▶ **PROBLEM DESCRIPTION**: Among the entries below, extract exactly the lines that run from the one with "1568x273 pixels." through the one with "Viewport: 1568px width, 433px height.", both ends included.

Stored records
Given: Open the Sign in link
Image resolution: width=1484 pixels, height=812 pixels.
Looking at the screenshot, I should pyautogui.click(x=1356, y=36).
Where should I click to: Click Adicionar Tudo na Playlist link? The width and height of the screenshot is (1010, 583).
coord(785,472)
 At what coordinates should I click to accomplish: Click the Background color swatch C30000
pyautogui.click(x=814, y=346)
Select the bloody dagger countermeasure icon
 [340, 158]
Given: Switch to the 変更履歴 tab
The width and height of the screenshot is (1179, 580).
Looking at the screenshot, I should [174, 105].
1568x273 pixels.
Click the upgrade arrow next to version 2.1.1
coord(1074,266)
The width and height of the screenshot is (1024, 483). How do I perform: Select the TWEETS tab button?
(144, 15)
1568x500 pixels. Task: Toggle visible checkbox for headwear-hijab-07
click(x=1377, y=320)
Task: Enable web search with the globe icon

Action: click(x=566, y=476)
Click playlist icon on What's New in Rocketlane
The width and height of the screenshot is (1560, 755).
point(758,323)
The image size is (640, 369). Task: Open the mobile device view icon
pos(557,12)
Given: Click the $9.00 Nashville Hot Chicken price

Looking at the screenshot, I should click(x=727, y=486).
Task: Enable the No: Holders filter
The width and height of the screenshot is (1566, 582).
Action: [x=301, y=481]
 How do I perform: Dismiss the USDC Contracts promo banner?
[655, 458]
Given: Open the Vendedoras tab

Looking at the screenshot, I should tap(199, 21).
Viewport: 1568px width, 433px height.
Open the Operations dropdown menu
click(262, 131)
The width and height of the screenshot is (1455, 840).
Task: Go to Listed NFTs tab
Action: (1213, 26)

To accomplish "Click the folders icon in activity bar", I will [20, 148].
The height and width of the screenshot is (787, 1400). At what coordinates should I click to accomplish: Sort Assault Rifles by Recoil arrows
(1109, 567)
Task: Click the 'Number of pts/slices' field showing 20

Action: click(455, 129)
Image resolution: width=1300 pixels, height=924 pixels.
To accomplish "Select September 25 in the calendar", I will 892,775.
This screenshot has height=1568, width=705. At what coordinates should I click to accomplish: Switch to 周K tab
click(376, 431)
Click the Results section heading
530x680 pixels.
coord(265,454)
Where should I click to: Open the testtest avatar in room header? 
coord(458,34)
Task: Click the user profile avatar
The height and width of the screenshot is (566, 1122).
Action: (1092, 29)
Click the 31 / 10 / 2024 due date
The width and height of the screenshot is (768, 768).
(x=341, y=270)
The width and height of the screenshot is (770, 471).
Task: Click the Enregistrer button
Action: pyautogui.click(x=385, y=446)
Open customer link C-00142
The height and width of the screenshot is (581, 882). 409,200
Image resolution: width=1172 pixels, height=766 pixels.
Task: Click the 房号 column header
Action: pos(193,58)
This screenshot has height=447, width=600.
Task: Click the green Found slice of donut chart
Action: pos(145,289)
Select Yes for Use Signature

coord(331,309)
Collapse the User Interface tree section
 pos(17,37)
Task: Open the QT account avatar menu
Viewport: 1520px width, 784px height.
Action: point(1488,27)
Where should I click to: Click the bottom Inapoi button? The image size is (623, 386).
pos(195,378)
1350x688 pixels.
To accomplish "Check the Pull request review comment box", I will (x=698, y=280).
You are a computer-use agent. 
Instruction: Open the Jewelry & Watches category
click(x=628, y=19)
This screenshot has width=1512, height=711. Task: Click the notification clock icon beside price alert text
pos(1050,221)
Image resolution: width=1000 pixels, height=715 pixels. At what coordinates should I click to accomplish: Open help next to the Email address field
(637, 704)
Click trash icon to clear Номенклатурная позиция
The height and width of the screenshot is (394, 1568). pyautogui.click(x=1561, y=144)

▶ **WRITTEN RESPONSE**:
1568x273 pixels.
Click the upgrade arrow next to version 2.1.1
coord(1074,266)
The width and height of the screenshot is (1024, 483). How do I perform: Select the TWEETS tab button?
(144, 15)
1568x500 pixels. Task: Toggle visible checkbox for headwear-hijab-07
click(x=1377, y=320)
Task: Enable web search with the globe icon

Action: click(x=566, y=476)
Click playlist icon on What's New in Rocketlane
The width and height of the screenshot is (1560, 755).
point(758,323)
The image size is (640, 369). Task: Open the mobile device view icon
pos(557,12)
Given: Click the $9.00 Nashville Hot Chicken price

Looking at the screenshot, I should click(x=727, y=486).
Task: Enable the No: Holders filter
The width and height of the screenshot is (1566, 582).
Action: [x=301, y=481]
 How do I perform: Dismiss the USDC Contracts promo banner?
[655, 458]
Given: Open the Vendedoras tab

Looking at the screenshot, I should tap(199, 21).
Viewport: 1568px width, 433px height.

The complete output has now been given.